_What is needed_. The answer consists of the lines from the line holding "This screenshot has height=488, width=868." through the last line of the entries, retyped exactly, and nothing else. No pictures belong in it.

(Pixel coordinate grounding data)
^^^^^^^^

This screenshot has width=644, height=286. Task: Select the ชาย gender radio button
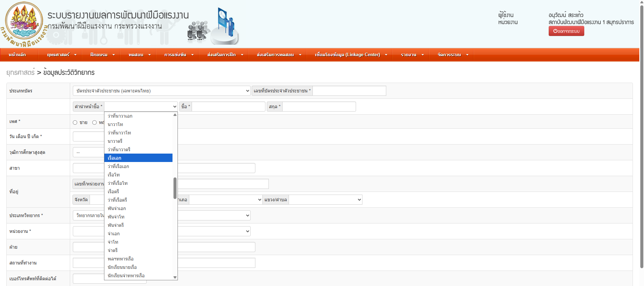coord(75,123)
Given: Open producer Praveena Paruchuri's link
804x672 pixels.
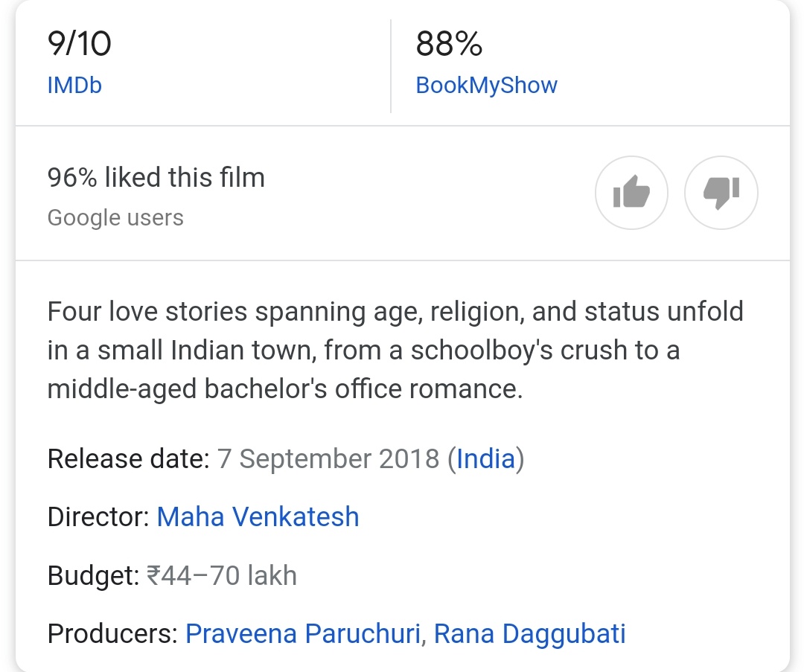Looking at the screenshot, I should (302, 634).
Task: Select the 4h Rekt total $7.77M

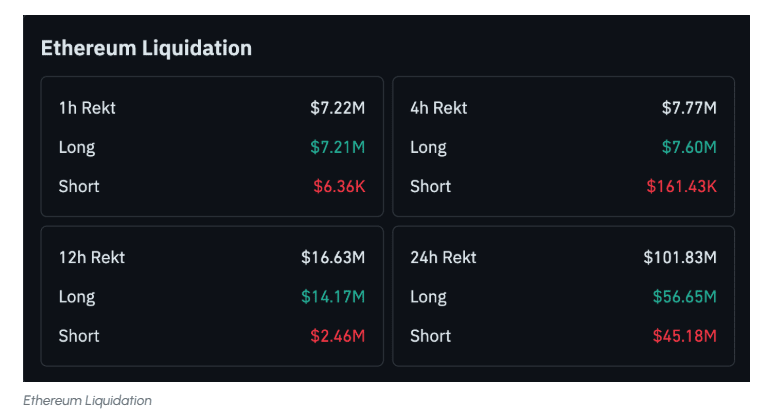Action: point(689,108)
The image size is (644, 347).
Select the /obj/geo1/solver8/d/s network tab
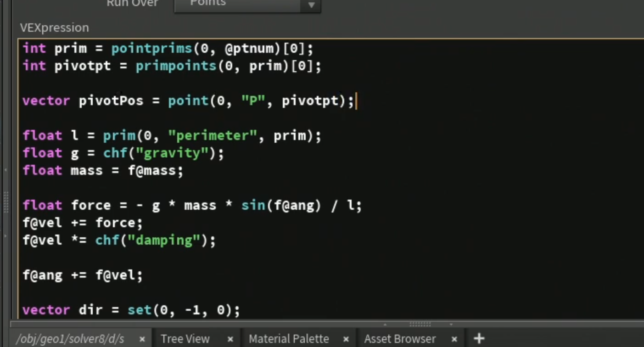coord(70,339)
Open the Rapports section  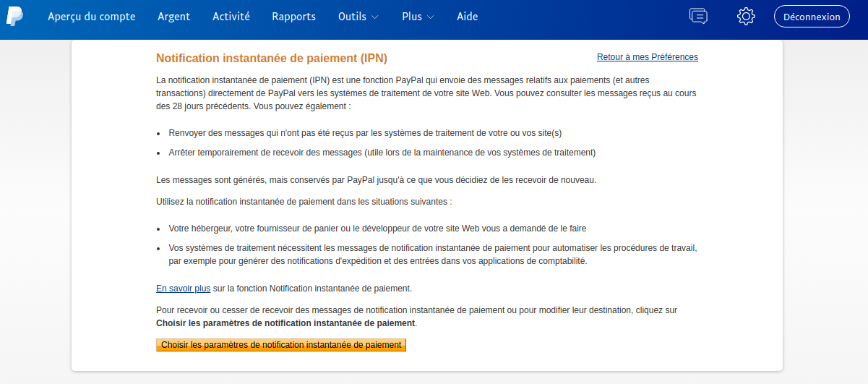coord(293,17)
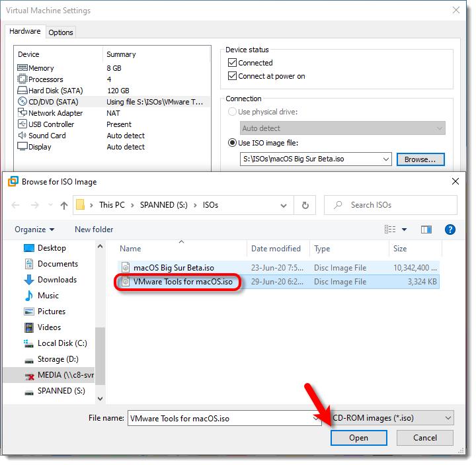
Task: Expand the ISO image file path dropdown
Action: 386,159
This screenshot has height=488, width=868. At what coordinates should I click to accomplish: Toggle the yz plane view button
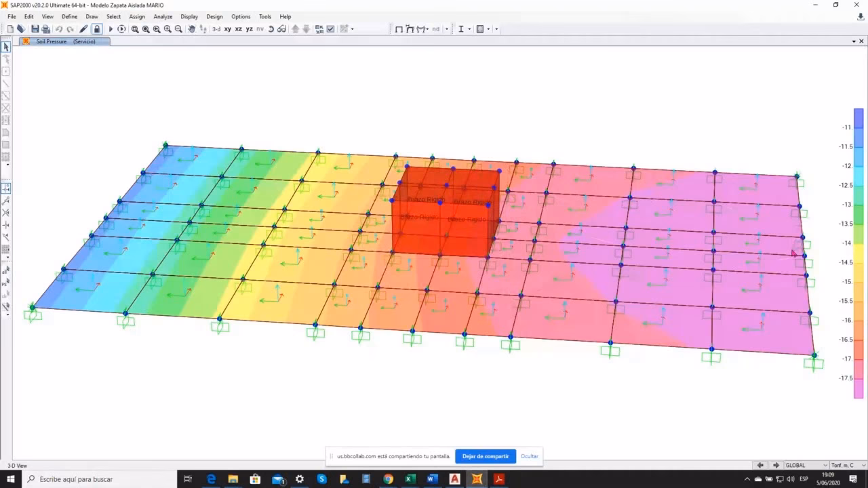(x=249, y=29)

^^^^^^^^

_Completed task_.
This screenshot has height=488, width=868. At what coordinates should I click to accomplish: Toggle the yz plane view button
(x=249, y=29)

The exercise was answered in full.